Звонок перестает звучать быстрее, чем в прошлый раз, но не так стремительно, как кончу я, когда поднимусь наверх. Я шагаю по лестнице, окрашенной в тошнотворный аквамарин, и всем телом нажимаю на второй звонок, как в моем кошмарном сне о «Трех комиках»[172], когда Мо наносит смертельный удар в глаз Керли, как только узнает, что Керли имел его дочурку во все места. Тычком открываю огромную дверь и быстро захожу в офис, как человек, который ищет хранилище. За столом опять та же Любительница подразнить в свитере в обтяжку. Она чувствует опасность… угрозу… агрессию. Я подозреваю, что она даже видит, как семя вырабатывается у меня в системе, поднимаясь прямо до глаз, придавая им, а соответственно и мне, прямо-таки демонический вид.
— «Б» открыта, — говорит она, указывая на манящую дверь второй комнаты для сбора спермы. И я туда захожу.

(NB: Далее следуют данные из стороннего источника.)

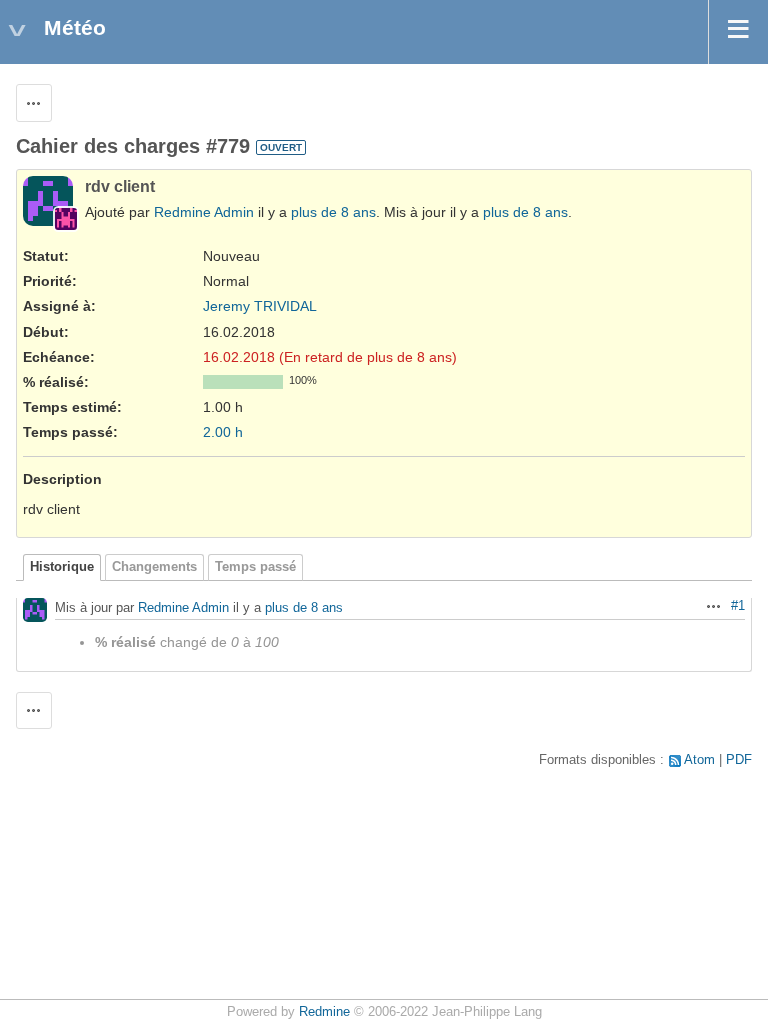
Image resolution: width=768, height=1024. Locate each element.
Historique (62, 567)
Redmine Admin (204, 212)
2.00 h (223, 432)
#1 (738, 606)
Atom (699, 760)
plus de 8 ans (333, 212)
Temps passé (255, 567)
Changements (154, 567)
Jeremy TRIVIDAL (260, 306)
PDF (739, 760)
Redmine (324, 1012)
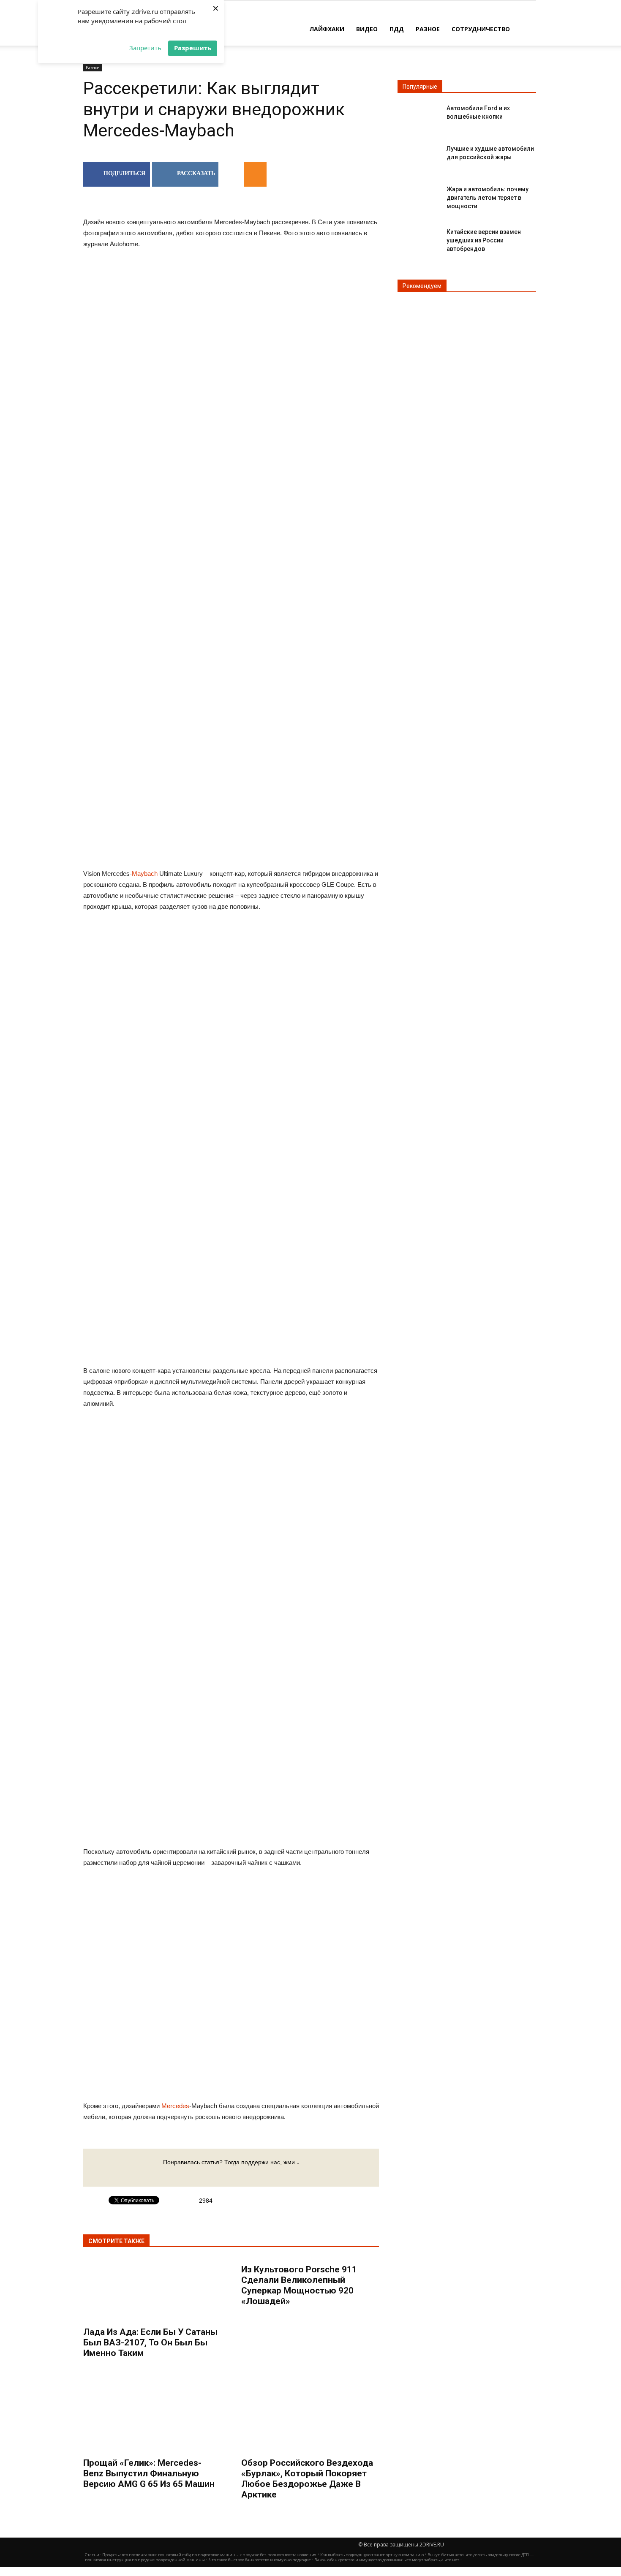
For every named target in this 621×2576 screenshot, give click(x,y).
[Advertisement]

Эта комната отличается от той, где я был до этого. Здесь такая же несоблазнительная кровать, такой же умывальник и зеркало. В корзине больше пластиковых чашечек, чем в предыдущей комнате, и это хорошо. Такого, чтобы я провел более сорока восьми часов без оргазма, не было со мной с семилетнего возраста.
Им, возможно, придется сделать влажную уборку пылесосом, после того как я уйду. Я вынимаю три пластиковые чашечки и аккуратно расставляю их на раковине умывальника, будто бармен, который готовится разлить текилу группе девушек на вечеринке перед состязанием в мокрых футболках. Ни капли не должно быть на полу!
И, вы только посмотрите, совсем другая подборка журналов. Не-а… не совсем. Те же издания с множеством статей, та же разбивка на два яруса по сексуальным преференциям. Но, по крайней мере, здесь не будет еще одного удара, нанесенного себе по голове из-за женщины, которую если и можно восхвалять, так только за заклеенные скотчем губы. Забудьте о «Плейбое»… они теперь не более чем «Рейнджер Рик» для взрослых людей. Ага! «Хастлер». Ну, теперь есть о чем поговорить. Попал в точку… Я открыл прямо на развороте, посвященном холостяцкой вечеринке, с фотографиями, похожими на любительские. Помещение слабо освещено, а девушки выглядят настоящими. Дела налаживаются. Фактически в них появляется какая-то острота по мере того, как я переворачиваю страницы, рассматривая развитие событий на холостяцкой вечеринке. Но до того, как полностью сконцентрироваться на этом чувственном званом вечере, мои глаза ухватывают еще кое-что.
Это черный ящичек на белом столике высотой где-то на уровне колен. Меня что, записывают? Прежде чем продолжить, я должен изучить этот черный ящик.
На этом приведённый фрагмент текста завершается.